The Consequence With My Ego

I cannot be saying there is a divine spark, in all humans, and yet not to respect it.  Should humans hold the spark of the Divine in their hearts, it is good that I honour humanity.  When together, humans can make life better and meaningful for each other.  When we stand as one with these sparks, we shall create and nurture love and not war.

There is divine light in each one of us.  As the author Antoine de Saint-Exupery says in his book 'The Little Prince', "All men have stars".  I have to be mindful of this phrase and let it ingrained inside me.  I have to be conscious of my attitude, my thinking mind and my feelings and opinions towards others.

I should not let my mouth invent negative labels on another BEing.  When I call someone 'A Fool' or 'Toxic' or something else, am I claiming that I am superior than that person?  Am I really any better?  By saying these negative words, am I implying that Divinity is a fool or toxic too - since all humans hold the divine spark?

When I block someone on social media, why am I complaining that I am not given consideration in society?  Why do I pretend as though there is good camaraderie outside the group?  It is said that pretentious and fake talks of peace cause more damage.

When I choose not to engage and reply to any messages, I should not make fuss that I feel neglected in life.  Every act has its adverse reactions.  Isn't respect is earned?

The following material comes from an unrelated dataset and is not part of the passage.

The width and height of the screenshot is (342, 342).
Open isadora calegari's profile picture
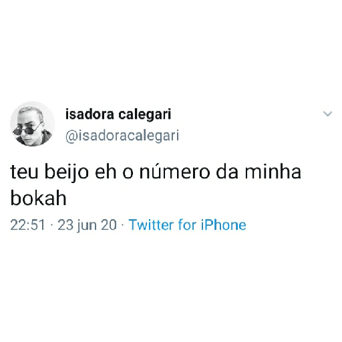[33, 124]
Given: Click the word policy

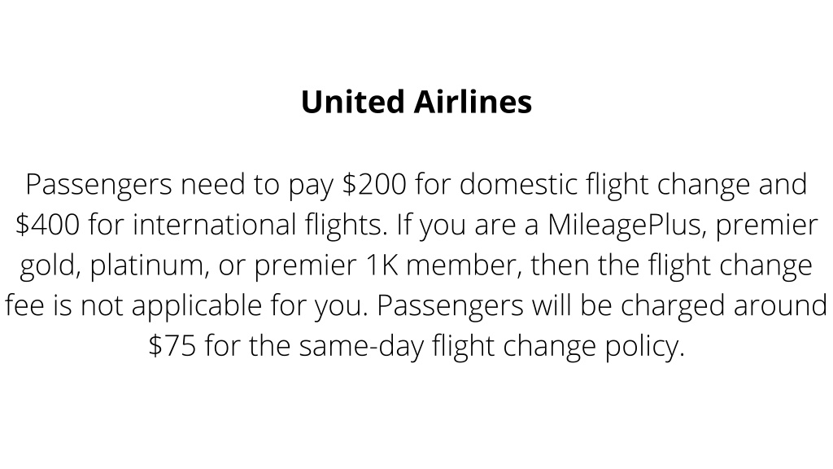Looking at the screenshot, I should (x=645, y=347).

What goes around comes around.  It is such behaviour that messed me up.  I have to be aware of the consequences on my actions.  I have to understand that all my actions are like a drop of an ink in the ocean.  I may think it is a small thing but I cannot dismiss that it will impact my life, my whole generation.   

What I give is what I get back.  What I think bounces back.  My life is a product of choices.  These choices, and not circumstances, that determine my road map.

I love you.  I am sorry.  Please forgive me.  Thank you.